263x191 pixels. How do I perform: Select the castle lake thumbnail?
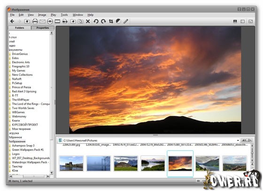click(71, 163)
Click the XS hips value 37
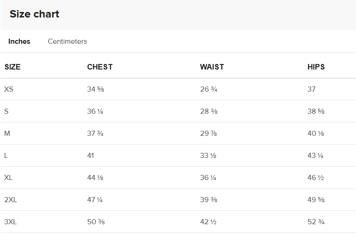Viewport: 356px width, 244px height. (x=312, y=89)
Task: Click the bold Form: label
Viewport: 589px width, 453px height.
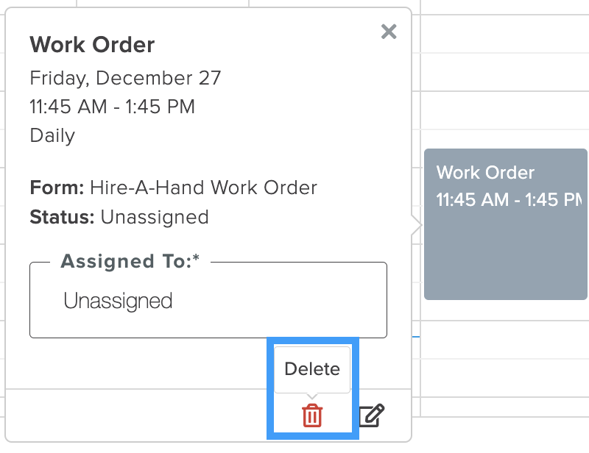Action: click(x=57, y=188)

#####

- **WORK ITEM**: Return the material exactly as given, apart from the pictures.

- **TASK RESULT**:
263x191 pixels. How do I perform: Select the castle lake thumbnail?
click(71, 163)
Click the XS hips value 37
Viewport: 356px width, 244px height. (x=312, y=89)
Task: Click the bold Form: label
Viewport: 589px width, 453px height.
Action: click(x=57, y=188)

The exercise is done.